Gedeonowsky setzte sich an ihre Seite; den ganzen Weg über amüsirte sie sich damit, daß sie, als wäre es von ungefähr, ihre Fußspitze auf seinen Fuß stellte. Er war in großer Verlegenheit, machte ihr Complimente; sie kicherte, liebäugelte mit ihm, wenn das Licht der Straßenlaterne in den Wagen schien. Der von ihr gespielte Walzer hatte sie aufgeregt; wo sie war, brauchte sie nur Licht, einen Ballsaal, das schnelle Drehen bei den Klängen der Musik sich vorzustellen und ihr Herz entzündete sich, ihre Augen bekamen eine sonderbare dunkle Gluth, ein Lächeln irrte auf ihren Lippen, etwas graziös-Bacchantisches ergoß sich über ihren ganzen Körper.

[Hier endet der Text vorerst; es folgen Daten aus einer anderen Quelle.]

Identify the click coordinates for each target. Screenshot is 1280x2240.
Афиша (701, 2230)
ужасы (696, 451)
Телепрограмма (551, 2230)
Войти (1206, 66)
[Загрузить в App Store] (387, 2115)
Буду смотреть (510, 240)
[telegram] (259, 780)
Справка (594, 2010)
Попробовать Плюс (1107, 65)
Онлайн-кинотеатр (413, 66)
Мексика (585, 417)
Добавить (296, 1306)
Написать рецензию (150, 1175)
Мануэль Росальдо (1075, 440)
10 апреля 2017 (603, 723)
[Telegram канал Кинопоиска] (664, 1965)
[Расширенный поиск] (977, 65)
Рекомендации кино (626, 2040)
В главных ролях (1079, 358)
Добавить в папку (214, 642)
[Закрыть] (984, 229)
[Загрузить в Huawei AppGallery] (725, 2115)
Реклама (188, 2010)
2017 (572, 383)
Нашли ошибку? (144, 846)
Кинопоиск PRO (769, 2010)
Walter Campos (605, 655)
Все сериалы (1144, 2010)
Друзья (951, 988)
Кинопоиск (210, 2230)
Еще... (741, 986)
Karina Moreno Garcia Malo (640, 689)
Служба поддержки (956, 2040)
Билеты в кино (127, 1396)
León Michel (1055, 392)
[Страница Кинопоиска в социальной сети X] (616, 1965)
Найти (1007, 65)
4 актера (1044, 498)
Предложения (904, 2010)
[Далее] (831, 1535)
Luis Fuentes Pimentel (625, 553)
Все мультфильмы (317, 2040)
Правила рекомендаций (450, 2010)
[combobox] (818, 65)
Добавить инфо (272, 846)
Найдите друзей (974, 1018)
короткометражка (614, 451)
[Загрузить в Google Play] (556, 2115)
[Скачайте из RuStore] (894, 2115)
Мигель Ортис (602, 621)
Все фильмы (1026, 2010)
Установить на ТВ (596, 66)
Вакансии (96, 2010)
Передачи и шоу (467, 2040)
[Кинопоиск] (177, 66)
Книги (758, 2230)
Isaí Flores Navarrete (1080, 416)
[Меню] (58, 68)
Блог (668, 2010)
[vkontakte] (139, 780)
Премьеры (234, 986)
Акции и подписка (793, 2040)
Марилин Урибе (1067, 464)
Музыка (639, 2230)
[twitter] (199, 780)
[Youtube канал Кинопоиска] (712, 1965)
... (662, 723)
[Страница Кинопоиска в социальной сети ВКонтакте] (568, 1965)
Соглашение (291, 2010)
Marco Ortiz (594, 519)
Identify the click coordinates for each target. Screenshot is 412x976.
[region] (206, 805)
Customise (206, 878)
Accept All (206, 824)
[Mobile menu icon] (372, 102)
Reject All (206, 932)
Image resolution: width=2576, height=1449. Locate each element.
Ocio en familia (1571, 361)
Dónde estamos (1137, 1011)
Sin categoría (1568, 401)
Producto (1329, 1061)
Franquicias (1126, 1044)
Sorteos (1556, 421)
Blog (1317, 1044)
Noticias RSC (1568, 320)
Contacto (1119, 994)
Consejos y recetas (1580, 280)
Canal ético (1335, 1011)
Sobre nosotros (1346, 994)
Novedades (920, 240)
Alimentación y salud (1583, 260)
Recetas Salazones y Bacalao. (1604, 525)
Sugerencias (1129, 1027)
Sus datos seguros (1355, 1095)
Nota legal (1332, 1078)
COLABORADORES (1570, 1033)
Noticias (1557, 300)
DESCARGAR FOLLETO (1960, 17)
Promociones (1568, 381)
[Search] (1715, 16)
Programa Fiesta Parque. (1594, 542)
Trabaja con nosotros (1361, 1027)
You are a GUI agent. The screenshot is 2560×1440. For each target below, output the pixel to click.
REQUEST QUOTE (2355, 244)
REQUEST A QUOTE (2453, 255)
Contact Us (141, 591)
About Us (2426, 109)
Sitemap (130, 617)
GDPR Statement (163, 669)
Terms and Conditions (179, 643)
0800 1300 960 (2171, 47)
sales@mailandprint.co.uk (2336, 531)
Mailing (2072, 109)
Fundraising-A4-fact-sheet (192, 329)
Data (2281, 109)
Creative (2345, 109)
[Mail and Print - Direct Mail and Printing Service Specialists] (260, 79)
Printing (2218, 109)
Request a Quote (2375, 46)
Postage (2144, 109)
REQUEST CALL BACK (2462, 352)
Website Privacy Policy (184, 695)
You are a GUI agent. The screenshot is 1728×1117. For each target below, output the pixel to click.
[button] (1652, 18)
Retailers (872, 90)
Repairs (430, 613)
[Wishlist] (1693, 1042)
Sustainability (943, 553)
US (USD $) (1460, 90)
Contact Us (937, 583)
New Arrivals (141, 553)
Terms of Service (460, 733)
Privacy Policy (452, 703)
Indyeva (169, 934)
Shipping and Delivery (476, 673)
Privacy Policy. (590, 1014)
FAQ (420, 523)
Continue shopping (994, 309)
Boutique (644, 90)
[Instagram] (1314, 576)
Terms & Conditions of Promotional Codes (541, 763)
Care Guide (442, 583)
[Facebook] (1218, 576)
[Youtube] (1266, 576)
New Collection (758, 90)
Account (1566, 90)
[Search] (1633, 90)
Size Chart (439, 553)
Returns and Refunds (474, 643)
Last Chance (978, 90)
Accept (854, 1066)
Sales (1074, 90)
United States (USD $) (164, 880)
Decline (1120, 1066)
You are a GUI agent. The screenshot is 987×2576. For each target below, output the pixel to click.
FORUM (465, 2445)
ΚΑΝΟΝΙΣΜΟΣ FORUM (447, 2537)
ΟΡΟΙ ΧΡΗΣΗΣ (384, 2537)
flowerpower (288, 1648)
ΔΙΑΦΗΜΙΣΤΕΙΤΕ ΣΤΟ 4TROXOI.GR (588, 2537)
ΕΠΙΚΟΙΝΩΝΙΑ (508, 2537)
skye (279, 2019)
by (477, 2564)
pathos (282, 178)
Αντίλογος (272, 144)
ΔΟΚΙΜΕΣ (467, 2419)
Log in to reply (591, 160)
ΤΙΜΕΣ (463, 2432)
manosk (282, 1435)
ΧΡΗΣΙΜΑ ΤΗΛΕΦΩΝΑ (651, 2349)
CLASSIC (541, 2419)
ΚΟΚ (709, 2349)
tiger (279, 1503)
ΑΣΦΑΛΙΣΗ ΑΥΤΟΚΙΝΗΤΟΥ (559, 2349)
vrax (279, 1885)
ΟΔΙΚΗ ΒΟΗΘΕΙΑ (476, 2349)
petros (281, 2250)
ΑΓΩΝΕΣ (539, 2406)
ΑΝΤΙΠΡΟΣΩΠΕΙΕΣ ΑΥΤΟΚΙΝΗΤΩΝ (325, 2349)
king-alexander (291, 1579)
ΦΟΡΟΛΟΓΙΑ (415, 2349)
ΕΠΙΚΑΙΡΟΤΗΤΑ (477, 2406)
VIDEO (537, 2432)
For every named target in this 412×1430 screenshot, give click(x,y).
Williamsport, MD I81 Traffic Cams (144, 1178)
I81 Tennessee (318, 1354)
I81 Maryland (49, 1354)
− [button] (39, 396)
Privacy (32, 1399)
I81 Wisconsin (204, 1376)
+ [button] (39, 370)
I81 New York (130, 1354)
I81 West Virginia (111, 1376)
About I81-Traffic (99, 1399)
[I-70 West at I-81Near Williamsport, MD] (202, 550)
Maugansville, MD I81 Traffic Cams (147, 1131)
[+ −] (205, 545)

An ihrem Hause angelangt, sprang Warwara Pawlowna leicht aus ihrem Wagen – nur Löwinnen können so springen – wandte sich zu Gedeonowsky und lachte ihm plötzlich laut in’s Gesicht.

»Ein liebenswürdiges Geschöpf,« dachte der Staatsrath, indem er nach Hause schlich, wo ihn sein Diener mit einem Fläschchen Opodeldoc erwartete, »gut ist‘s noch, daß ich ein solider Mann bin . . .Worüber lachte sie aber nur?«

Die ganze Nacht saß Martha Timotheewna an Liesens Bette.